5 things to know about Koestler Arts: No Comment
‘I was told that art wasn’t for me, and it took me going to prison for me to realise that it was’
The words of John Costi, one-time prisoner and latterly, alongside Jeremy Deller, co-curator of the 17th annual Koestler Arts exhibition, showcased here at the Southbank Centre in 2024.
Koestler Arts is the UK’s oldest prison arts charity; their aim is to inspire prisoners and people with experience of the criminal justice system to change their lives by participating in the arts, be it visual art, music, poetry or performance.
Each year, around 4,000 budding artists from across the UK’s criminal justice system enter their work into the annual Koestler Awards scheme, to be in with a chance of winning awards and certificates and receiving prize money. Alongside these Awards, Koestler Arts also present this work through a public exhibition, for which a guest curator is invited to take on the task of picking through the thousands of pieces submitted, and choosing, at most, a couple of hundred works to be showcased.
In 2024 the artists given that sizable challenge were John Costi and Jeremy Deller, and here are five things to know about the resultant exhibition, No Comment, which was shown here at the Southbank Centre.
The exhibition charts a journey
The co-curators’ strong involvement with Koestler Arts and work in the criminal justice sector is reflected in the design of the exhibition. No Comment charts a journey through the prison system, beginning first of all with works that represent silence or emptiness; highlighting the removal and withdrawal from everyday life; the feeling of a lack of a voice.

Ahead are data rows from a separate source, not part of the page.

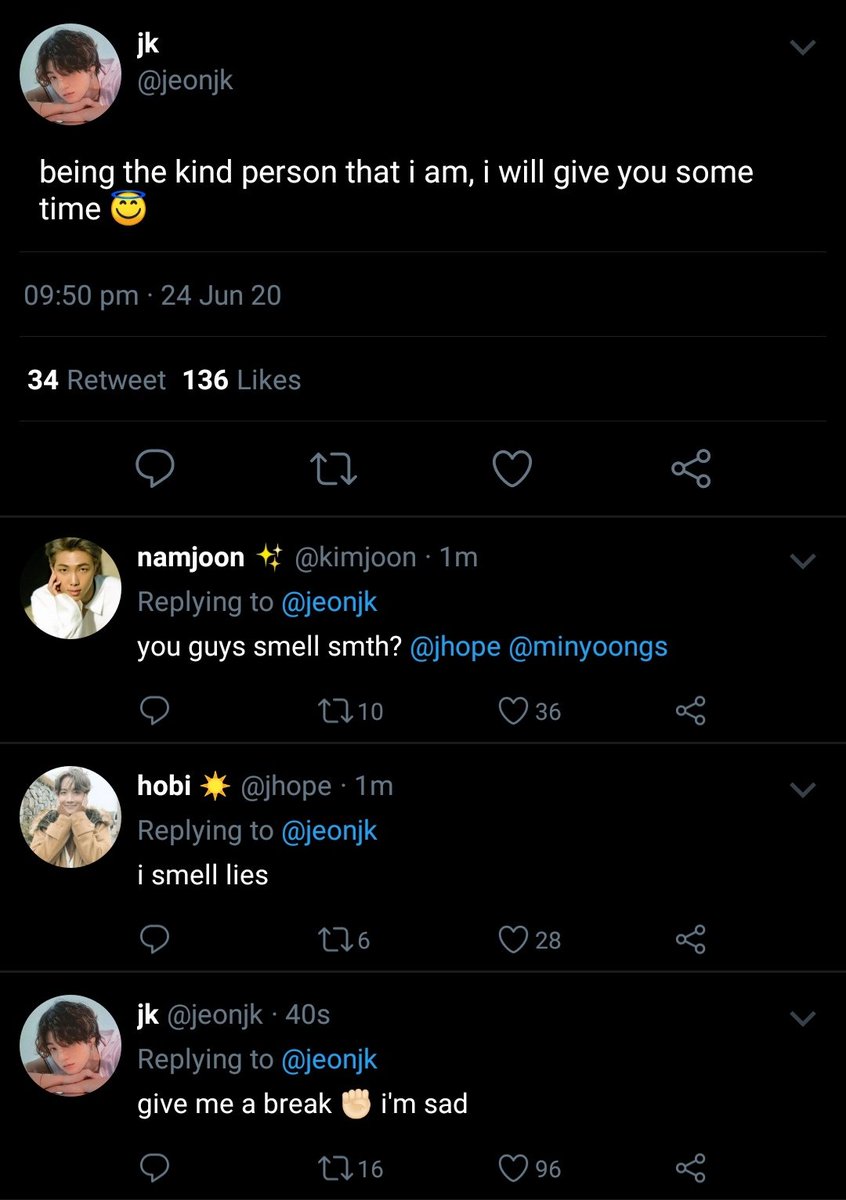
Task: Open the @minyoongs mention link
Action: tap(588, 647)
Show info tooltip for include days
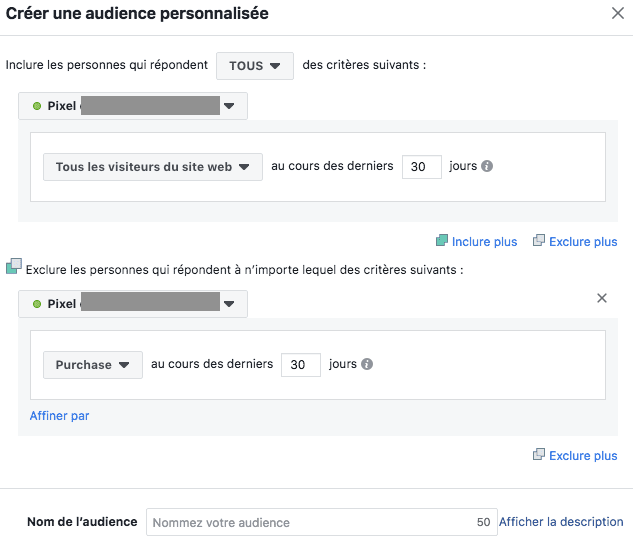The image size is (633, 550). [x=488, y=166]
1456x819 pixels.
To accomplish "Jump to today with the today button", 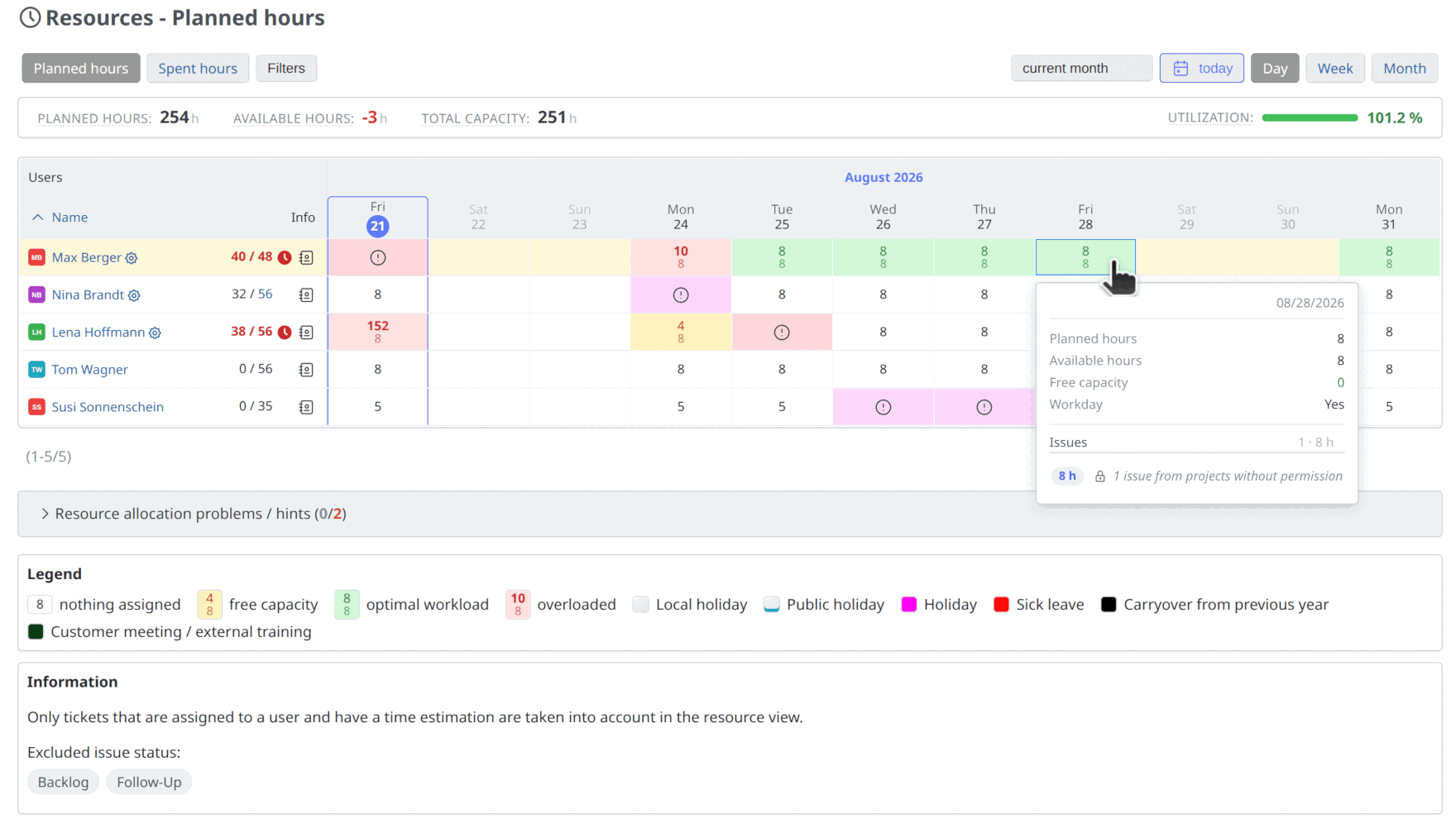I will coord(1202,68).
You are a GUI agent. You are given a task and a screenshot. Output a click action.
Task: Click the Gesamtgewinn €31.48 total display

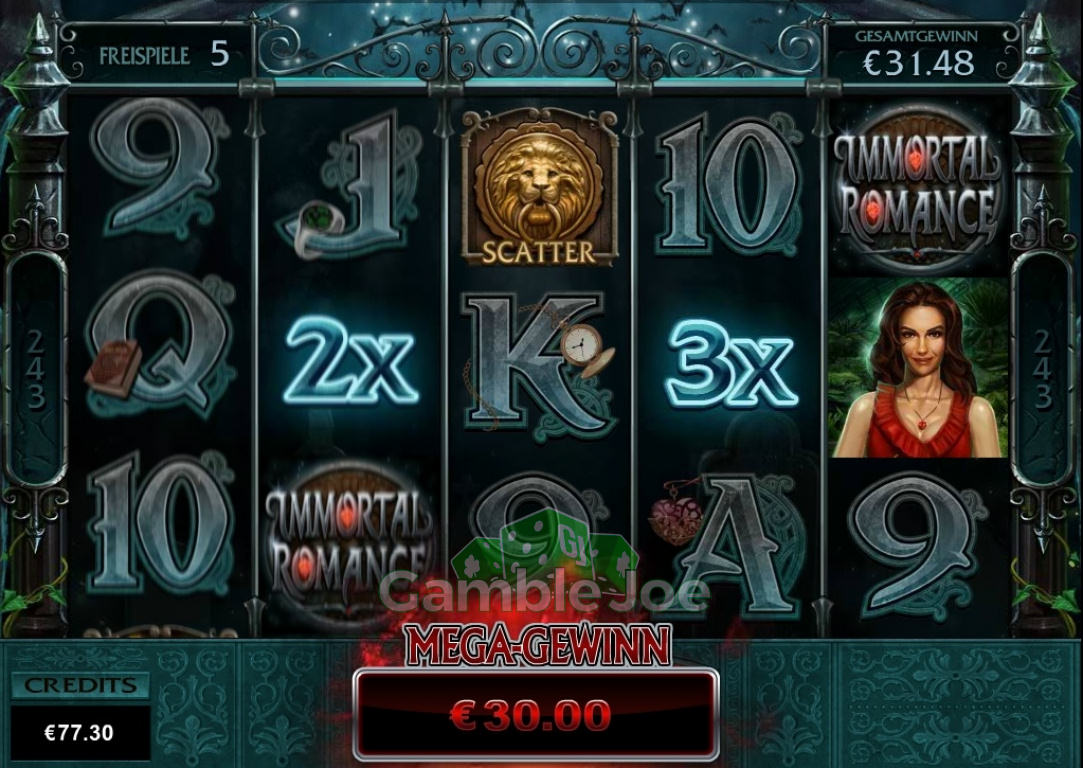[917, 54]

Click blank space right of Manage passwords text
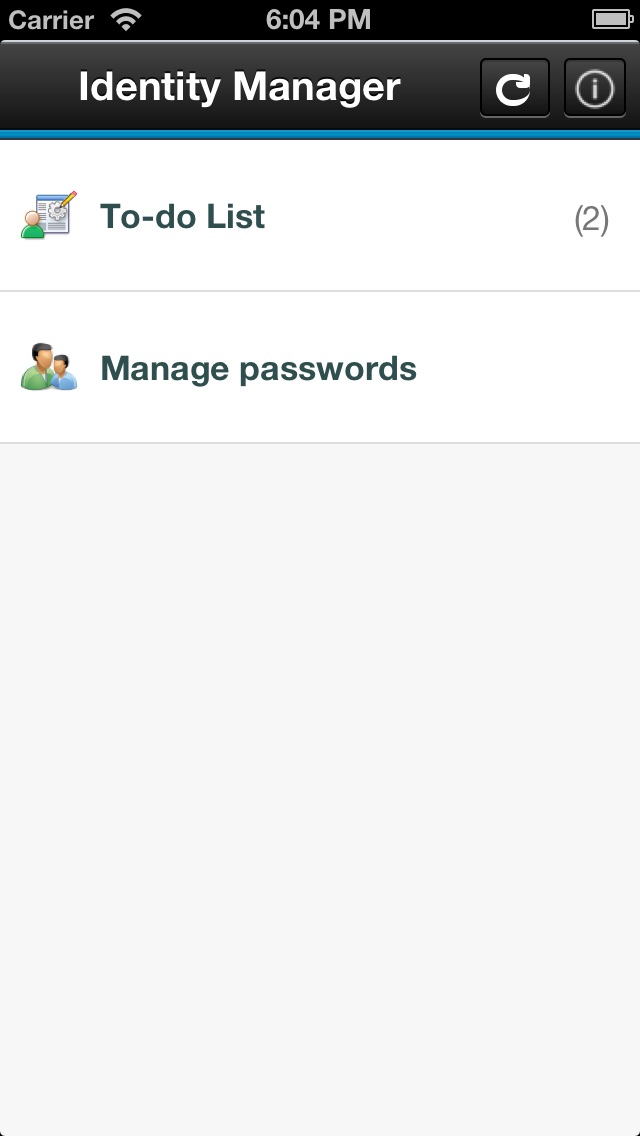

Beyond this is a section of works that celebrate finding art and the role that art classes and education can play in helping individuals rediscover that voice. Within this space Costi details his own experience of engaging with the arts whilst in prison. And this leads into the final section of the exhibition, one which features artworks that reflect and represent the freedom of expression that the arts offer, and celebrate the boundlessness of imagination.
It featured works in unusual materials
Access to the traditional materials of visual arts, in prisons in particular, can be limited. And so instead artists turn to materials which though unusual, are more readily available. Within No Comment were works that had been created using bread, seeds, soap and tea-leaves; even an artist’s own clothes had been turned into a colourful canvas. Among the sculptural works of unusual materials were a helmet constructed using slithers of milk cartons; a suit created from playing cards, and a collection of tiny animals carved from wooden Jenga blocks.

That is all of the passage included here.